The very unique church dedicated to Our Lady of the Rosary and the Guardian Angels, in the Sallins Parish celebrated 100 years with Mass led by Bishop of Kildare and Leighlin Denis Nulty on September 29.
In his homily during the Mass celebration, Bishop Nulty said “similar churches would be found in mission stations, frontier towns, mining camps and military outposts.”
Known as the Tin Church, the building arrived in something similar to an ‘Ikea’ flat-pack that took a few months to assemble. The parts were corrugated metal for the exterior and wood planks for the interior, all parts manufactured by Harrison & Co. in London. Harrison’s employees joined local men to assemble the building.
The bishop continued: “Our celebration this morning is a commendation of those along with Fr Norris [the priest who said the first Mass at the Tin Church] who had the foresight and vision of honouring the people of Sallins with a Church to call their own.

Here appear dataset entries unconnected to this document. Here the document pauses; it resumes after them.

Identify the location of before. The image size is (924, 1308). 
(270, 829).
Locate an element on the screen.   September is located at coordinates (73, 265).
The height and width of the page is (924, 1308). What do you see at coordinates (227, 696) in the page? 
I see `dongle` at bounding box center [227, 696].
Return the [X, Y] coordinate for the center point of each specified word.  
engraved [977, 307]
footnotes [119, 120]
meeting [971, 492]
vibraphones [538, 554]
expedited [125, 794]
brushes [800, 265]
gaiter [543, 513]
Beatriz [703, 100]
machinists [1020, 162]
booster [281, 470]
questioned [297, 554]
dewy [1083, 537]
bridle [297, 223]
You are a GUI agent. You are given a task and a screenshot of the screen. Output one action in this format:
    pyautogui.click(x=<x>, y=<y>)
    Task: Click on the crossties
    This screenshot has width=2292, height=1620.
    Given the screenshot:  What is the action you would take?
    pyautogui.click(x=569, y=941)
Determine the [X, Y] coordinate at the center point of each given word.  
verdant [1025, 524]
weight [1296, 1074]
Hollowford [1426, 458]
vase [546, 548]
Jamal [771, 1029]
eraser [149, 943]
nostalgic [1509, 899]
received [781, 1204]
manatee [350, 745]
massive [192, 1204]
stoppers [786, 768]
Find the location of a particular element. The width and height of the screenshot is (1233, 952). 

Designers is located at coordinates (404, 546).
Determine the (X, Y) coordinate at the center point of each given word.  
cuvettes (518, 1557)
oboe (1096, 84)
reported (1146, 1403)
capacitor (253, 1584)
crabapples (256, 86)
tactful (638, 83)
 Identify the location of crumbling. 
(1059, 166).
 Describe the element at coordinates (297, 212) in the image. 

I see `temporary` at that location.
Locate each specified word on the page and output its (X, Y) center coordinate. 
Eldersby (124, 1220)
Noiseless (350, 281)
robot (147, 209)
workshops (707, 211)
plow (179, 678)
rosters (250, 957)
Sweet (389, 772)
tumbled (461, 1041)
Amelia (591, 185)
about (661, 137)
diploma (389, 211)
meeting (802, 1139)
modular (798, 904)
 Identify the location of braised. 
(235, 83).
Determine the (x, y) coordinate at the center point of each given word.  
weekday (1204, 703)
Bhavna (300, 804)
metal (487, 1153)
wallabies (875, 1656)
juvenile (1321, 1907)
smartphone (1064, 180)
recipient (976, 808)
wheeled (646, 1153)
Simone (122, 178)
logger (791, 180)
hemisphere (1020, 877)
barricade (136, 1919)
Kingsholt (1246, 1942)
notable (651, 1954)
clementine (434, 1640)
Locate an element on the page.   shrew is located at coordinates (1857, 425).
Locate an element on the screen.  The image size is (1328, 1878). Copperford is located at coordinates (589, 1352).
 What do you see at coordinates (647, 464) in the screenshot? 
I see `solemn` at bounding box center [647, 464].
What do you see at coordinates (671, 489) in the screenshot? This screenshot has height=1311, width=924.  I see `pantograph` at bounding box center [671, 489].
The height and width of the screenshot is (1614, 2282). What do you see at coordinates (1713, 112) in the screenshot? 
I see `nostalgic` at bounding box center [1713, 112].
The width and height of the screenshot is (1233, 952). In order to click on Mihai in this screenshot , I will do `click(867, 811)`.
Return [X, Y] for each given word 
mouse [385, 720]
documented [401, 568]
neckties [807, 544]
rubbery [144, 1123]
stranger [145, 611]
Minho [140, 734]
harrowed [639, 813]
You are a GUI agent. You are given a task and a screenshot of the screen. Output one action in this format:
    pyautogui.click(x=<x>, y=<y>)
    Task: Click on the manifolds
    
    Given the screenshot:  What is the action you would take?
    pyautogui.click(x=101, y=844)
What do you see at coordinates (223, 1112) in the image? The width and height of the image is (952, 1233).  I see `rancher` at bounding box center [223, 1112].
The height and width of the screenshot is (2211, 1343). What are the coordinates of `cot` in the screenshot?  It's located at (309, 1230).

“Of course, worship of a faith community in Sallins goes much further back than the 1920s – while there was no chapel of ease or parish church here, there were people of deep faith here who travelled to attend Mass in Naas in the worst of weather conditions.”
Apart from the altar moving place in 1972, when Sallins became a parish and floor refurbishment in 1990, the church remains unchanged.